## Job
Reproduce the following material word for word.

## Records shown
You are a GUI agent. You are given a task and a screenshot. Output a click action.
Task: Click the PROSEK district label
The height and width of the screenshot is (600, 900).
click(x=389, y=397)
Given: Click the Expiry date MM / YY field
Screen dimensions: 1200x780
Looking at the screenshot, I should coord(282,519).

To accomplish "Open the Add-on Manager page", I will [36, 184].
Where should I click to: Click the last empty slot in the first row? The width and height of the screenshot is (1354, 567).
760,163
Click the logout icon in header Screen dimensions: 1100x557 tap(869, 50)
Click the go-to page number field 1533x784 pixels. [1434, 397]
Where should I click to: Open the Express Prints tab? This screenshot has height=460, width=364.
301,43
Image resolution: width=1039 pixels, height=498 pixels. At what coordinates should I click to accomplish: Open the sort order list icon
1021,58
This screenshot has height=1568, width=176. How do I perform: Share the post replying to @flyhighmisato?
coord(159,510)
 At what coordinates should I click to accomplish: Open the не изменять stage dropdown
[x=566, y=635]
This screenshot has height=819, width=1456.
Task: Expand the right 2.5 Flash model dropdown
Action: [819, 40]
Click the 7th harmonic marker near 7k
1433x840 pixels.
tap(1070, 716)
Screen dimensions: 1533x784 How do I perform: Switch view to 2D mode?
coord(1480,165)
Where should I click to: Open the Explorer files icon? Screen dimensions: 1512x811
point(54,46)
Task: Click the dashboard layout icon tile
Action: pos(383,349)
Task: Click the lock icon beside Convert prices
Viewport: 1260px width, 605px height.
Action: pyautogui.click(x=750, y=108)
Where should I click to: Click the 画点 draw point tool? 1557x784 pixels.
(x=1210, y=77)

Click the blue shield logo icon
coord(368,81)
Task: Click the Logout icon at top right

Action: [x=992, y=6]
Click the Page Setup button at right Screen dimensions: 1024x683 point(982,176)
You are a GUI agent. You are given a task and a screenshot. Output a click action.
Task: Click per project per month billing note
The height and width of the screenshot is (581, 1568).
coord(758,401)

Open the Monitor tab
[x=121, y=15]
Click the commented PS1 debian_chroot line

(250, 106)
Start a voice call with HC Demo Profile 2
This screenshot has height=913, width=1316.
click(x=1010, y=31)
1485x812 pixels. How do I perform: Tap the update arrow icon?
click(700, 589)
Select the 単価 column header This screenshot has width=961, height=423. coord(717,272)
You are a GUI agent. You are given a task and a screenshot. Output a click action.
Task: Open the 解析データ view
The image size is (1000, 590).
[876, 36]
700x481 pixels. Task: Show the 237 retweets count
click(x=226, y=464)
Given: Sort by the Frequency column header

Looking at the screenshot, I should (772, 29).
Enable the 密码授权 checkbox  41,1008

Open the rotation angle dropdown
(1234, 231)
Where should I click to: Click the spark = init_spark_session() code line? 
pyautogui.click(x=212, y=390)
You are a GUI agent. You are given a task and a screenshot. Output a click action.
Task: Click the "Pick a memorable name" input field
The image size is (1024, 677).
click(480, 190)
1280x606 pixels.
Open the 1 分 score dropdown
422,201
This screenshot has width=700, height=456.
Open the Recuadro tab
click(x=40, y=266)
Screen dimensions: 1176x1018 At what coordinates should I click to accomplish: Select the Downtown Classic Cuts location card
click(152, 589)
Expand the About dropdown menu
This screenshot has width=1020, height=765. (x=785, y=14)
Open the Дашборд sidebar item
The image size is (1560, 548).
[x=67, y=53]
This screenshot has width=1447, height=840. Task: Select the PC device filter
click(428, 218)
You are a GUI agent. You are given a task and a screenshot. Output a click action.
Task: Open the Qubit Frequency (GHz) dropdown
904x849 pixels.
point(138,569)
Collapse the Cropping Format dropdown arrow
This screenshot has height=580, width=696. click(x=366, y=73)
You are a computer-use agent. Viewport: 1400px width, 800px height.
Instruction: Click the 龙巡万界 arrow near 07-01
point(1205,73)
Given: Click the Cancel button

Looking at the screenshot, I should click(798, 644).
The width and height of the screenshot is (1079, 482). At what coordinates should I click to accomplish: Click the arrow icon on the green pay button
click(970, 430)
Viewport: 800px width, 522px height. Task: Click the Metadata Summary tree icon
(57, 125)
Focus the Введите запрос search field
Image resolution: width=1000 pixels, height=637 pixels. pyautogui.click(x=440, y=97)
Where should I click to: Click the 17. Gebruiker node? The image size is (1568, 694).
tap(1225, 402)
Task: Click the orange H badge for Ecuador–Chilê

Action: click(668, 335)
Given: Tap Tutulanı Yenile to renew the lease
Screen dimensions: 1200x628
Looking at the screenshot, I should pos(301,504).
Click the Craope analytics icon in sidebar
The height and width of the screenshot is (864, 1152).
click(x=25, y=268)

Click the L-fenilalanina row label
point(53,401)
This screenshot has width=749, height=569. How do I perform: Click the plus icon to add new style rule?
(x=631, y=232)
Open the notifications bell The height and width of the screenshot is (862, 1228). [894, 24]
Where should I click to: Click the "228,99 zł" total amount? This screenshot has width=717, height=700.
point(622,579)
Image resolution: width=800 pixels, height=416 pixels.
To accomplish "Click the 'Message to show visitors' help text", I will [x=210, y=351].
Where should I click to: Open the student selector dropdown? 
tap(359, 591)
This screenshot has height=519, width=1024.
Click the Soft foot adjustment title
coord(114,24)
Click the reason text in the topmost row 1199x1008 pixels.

## Result of this task
You are a GUI agent. You are given a task and a screenshot. Output a click action.
Task: Click the PROSEK district label
The height and width of the screenshot is (600, 900).
click(x=389, y=397)
Given: Click the Expiry date MM / YY field
Screen dimensions: 1200x780
Looking at the screenshot, I should coord(282,519).

To accomplish "Open the Add-on Manager page", I will [36, 184].
Where should I click to: Click the last empty slot in the first row? The width and height of the screenshot is (1354, 567).
760,163
Click the logout icon in header Screen dimensions: 1100x557 tap(869, 50)
Click the go-to page number field 1533x784 pixels. [1434, 397]
Where should I click to: Open the Express Prints tab? This screenshot has height=460, width=364.
301,43
Image resolution: width=1039 pixels, height=498 pixels. At what coordinates should I click to accomplish: Open the sort order list icon
1021,58
This screenshot has height=1568, width=176. How do I perform: Share the post replying to @flyhighmisato?
coord(159,510)
 At what coordinates should I click to accomplish: Open the не изменять stage dropdown
[x=566, y=635]
This screenshot has height=819, width=1456.
Task: Expand the right 2.5 Flash model dropdown
Action: [819, 40]
Click the 7th harmonic marker near 7k
1433x840 pixels.
tap(1070, 716)
Screen dimensions: 1533x784 How do I perform: Switch view to 2D mode?
coord(1480,165)
Where should I click to: Open the Explorer files icon? Screen dimensions: 1512x811
point(54,46)
Task: Click the dashboard layout icon tile
Action: pos(383,349)
Task: Click the lock icon beside Convert prices
Viewport: 1260px width, 605px height.
Action: pyautogui.click(x=750, y=108)
Where should I click to: Click the 画点 draw point tool? 1557x784 pixels.
(x=1210, y=77)

Click the blue shield logo icon
coord(368,81)
Task: Click the Logout icon at top right

Action: [x=992, y=6]
Click the Page Setup button at right Screen dimensions: 1024x683 point(982,176)
You are a GUI agent. You are given a task and a screenshot. Output a click action.
Task: Click per project per month billing note
The height and width of the screenshot is (581, 1568).
coord(758,401)

Open the Monitor tab
[x=121, y=15]
Click the commented PS1 debian_chroot line

(250, 106)
Start a voice call with HC Demo Profile 2
This screenshot has height=913, width=1316.
click(x=1010, y=31)
1485x812 pixels. How do I perform: Tap the update arrow icon?
click(700, 589)
Select the 単価 column header This screenshot has width=961, height=423. coord(717,272)
You are a GUI agent. You are given a task and a screenshot. Output a click action.
Task: Open the 解析データ view
The image size is (1000, 590).
[876, 36]
700x481 pixels. Task: Show the 237 retweets count
click(x=226, y=464)
Given: Sort by the Frequency column header

Looking at the screenshot, I should (772, 29).
Enable the 密码授权 checkbox  41,1008

Open the rotation angle dropdown
(1234, 231)
Where should I click to: Click the spark = init_spark_session() code line? 
pyautogui.click(x=212, y=390)
You are a GUI agent. You are given a task and a screenshot. Output a click action.
Task: Click the "Pick a memorable name" input field
The image size is (1024, 677).
click(480, 190)
1280x606 pixels.
Open the 1 分 score dropdown
422,201
This screenshot has width=700, height=456.
Open the Recuadro tab
click(x=40, y=266)
Screen dimensions: 1176x1018 At what coordinates should I click to accomplish: Select the Downtown Classic Cuts location card
click(152, 589)
Expand the About dropdown menu
This screenshot has width=1020, height=765. (x=785, y=14)
Open the Дашборд sidebar item
The image size is (1560, 548).
[x=67, y=53]
This screenshot has width=1447, height=840. Task: Select the PC device filter
click(428, 218)
You are a GUI agent. You are given a task and a screenshot. Output a click action.
Task: Open the Qubit Frequency (GHz) dropdown
904x849 pixels.
point(138,569)
Collapse the Cropping Format dropdown arrow
This screenshot has height=580, width=696. click(x=366, y=73)
You are a computer-use agent. Viewport: 1400px width, 800px height.
Instruction: Click the 龙巡万界 arrow near 07-01
point(1205,73)
Given: Click the Cancel button

Looking at the screenshot, I should click(798, 644).
The width and height of the screenshot is (1079, 482). At what coordinates should I click to accomplish: Click the arrow icon on the green pay button
click(970, 430)
Viewport: 800px width, 522px height. Task: Click the Metadata Summary tree icon
(57, 125)
Focus the Введите запрос search field
Image resolution: width=1000 pixels, height=637 pixels. pyautogui.click(x=440, y=97)
Where should I click to: Click the 17. Gebruiker node? The image size is (1568, 694).
tap(1225, 402)
Task: Click the orange H badge for Ecuador–Chilê

Action: click(668, 335)
Given: Tap Tutulanı Yenile to renew the lease
Screen dimensions: 1200x628
Looking at the screenshot, I should pos(301,504).
Click the Craope analytics icon in sidebar
The height and width of the screenshot is (864, 1152).
click(x=25, y=268)

Click the L-fenilalanina row label
point(53,401)
This screenshot has width=749, height=569. How do I perform: Click the plus icon to add new style rule?
(x=631, y=232)
Open the notifications bell The height and width of the screenshot is (862, 1228). [894, 24]
Where should I click to: Click the "228,99 zł" total amount? This screenshot has width=717, height=700.
point(622,579)
Image resolution: width=800 pixels, height=416 pixels.
To accomplish "Click the 'Message to show visitors' help text", I will [x=210, y=351].
Where should I click to: Open the student selector dropdown? 
tap(359, 591)
This screenshot has height=519, width=1024.
Click the Soft foot adjustment title
coord(114,24)
Click the reason text in the topmost row 1199x1008 pixels.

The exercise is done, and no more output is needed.